* **EXERCISE INSTRUCTIONS**: Could you give back exactly the lines below from the one with "Given: Open the Application menu" through the one with "Given: View pinned items via the pin icon", without a single picture?

(Stored items)
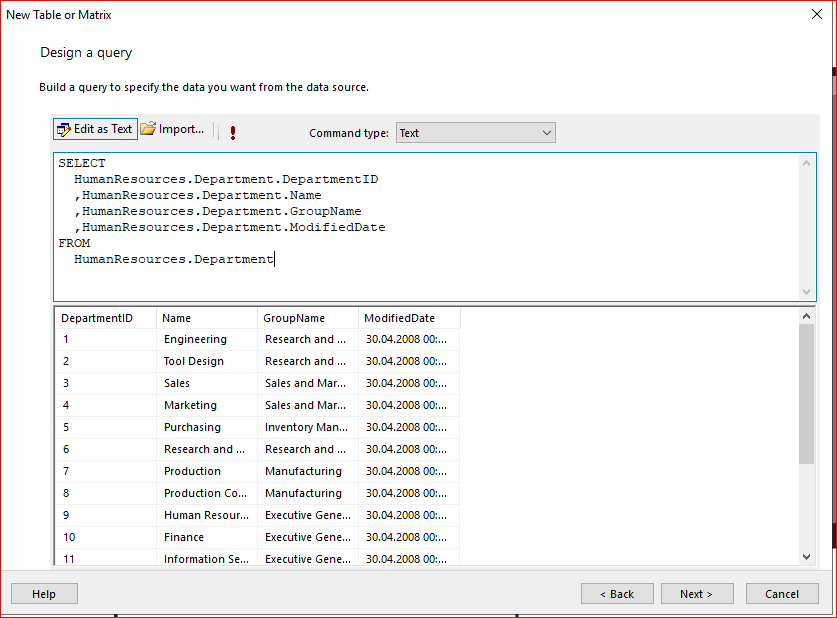The width and height of the screenshot is (837, 618).
Task: Click the DepartmentID column header
Action: pyautogui.click(x=97, y=318)
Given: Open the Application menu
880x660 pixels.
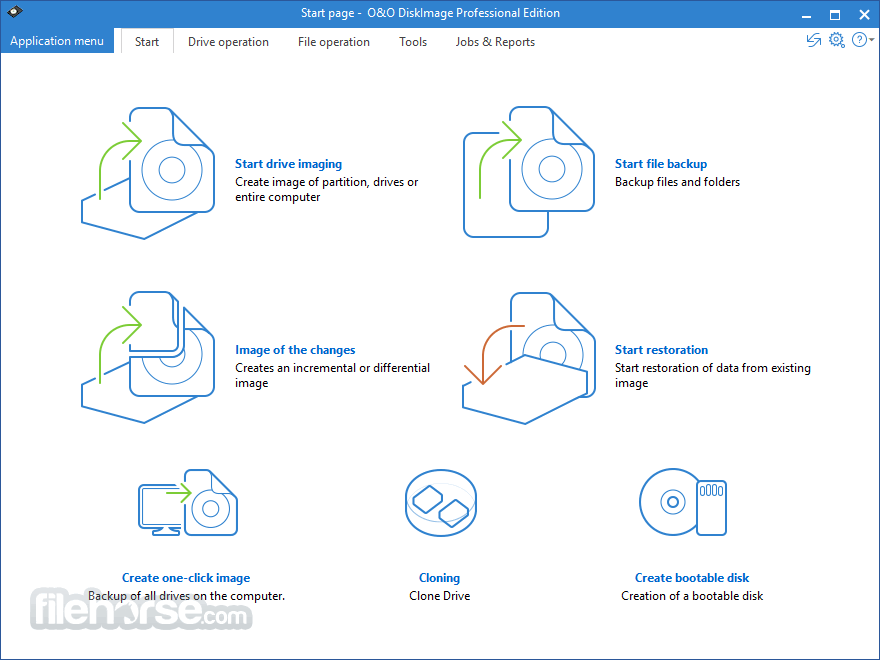Looking at the screenshot, I should coord(56,41).
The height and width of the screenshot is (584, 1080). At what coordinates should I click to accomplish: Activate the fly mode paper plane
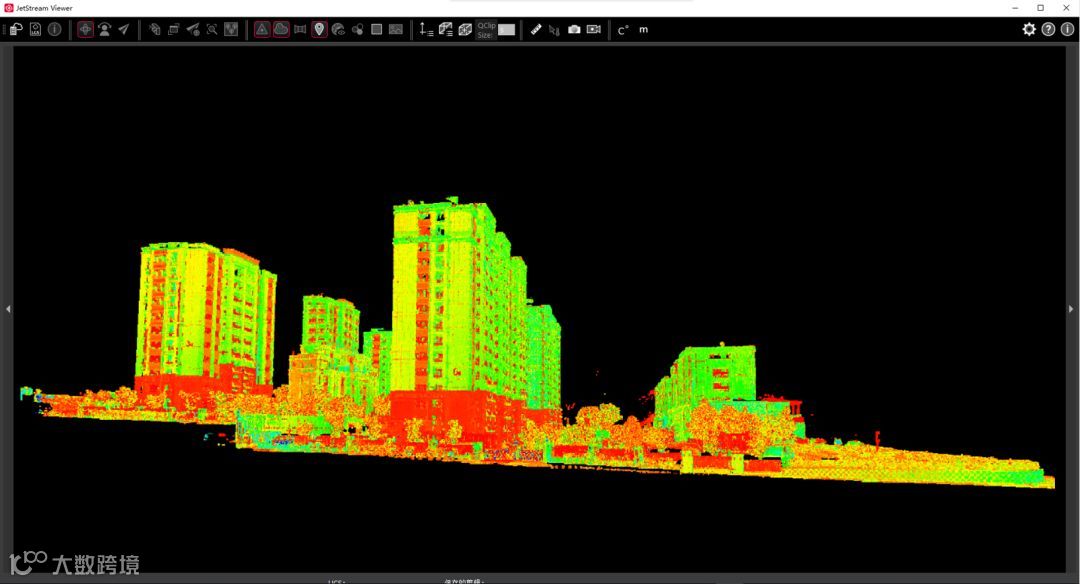124,29
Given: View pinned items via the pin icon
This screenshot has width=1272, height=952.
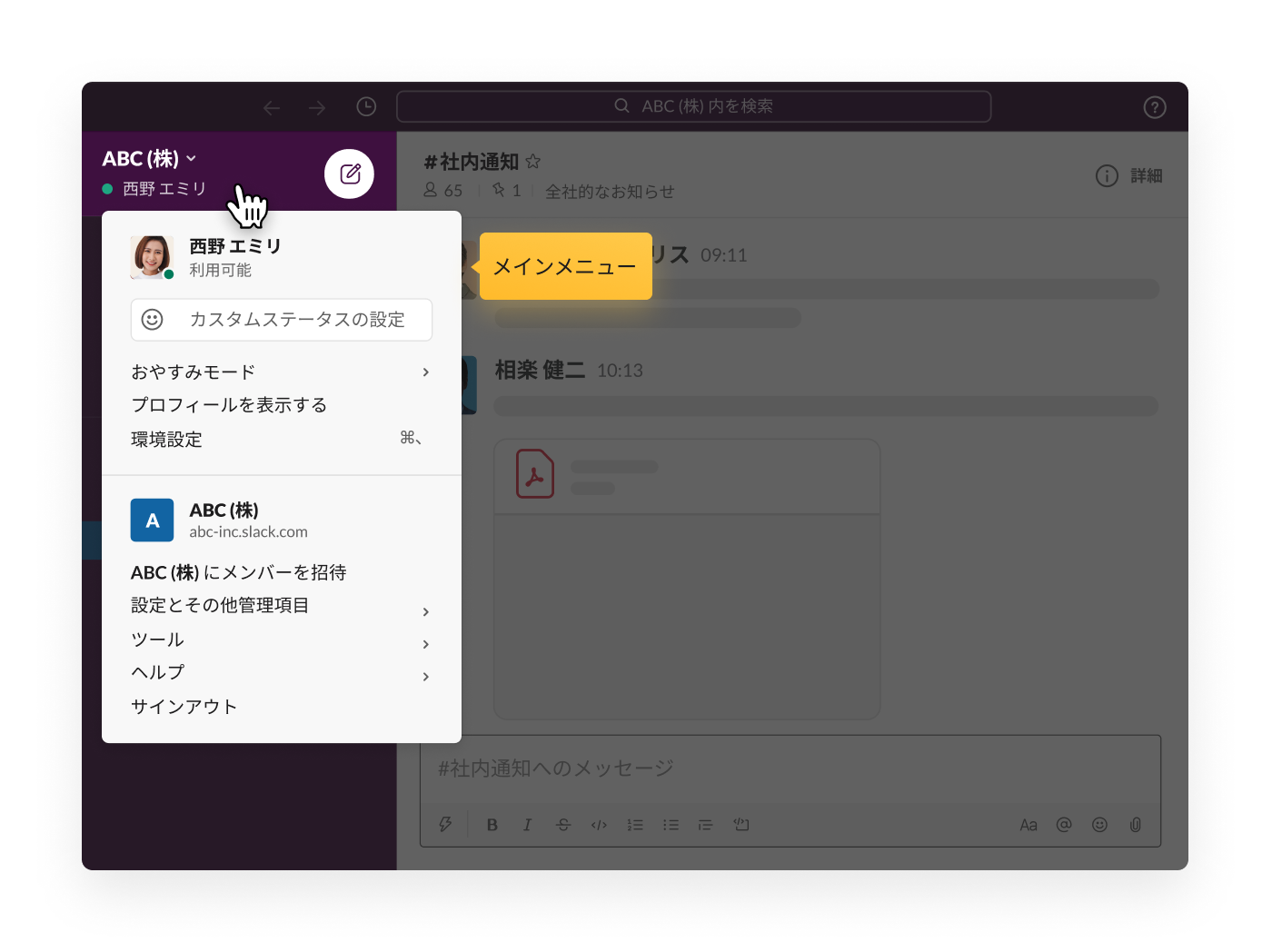Looking at the screenshot, I should click(x=499, y=191).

* **RESULT OF THIS EXERCISE**:
Given: Open the Application menu
880x660 pixels.
Looking at the screenshot, I should coord(56,41).
The height and width of the screenshot is (584, 1080). At what coordinates should I click to accomplish: Activate the fly mode paper plane
124,29
Given: View pinned items via the pin icon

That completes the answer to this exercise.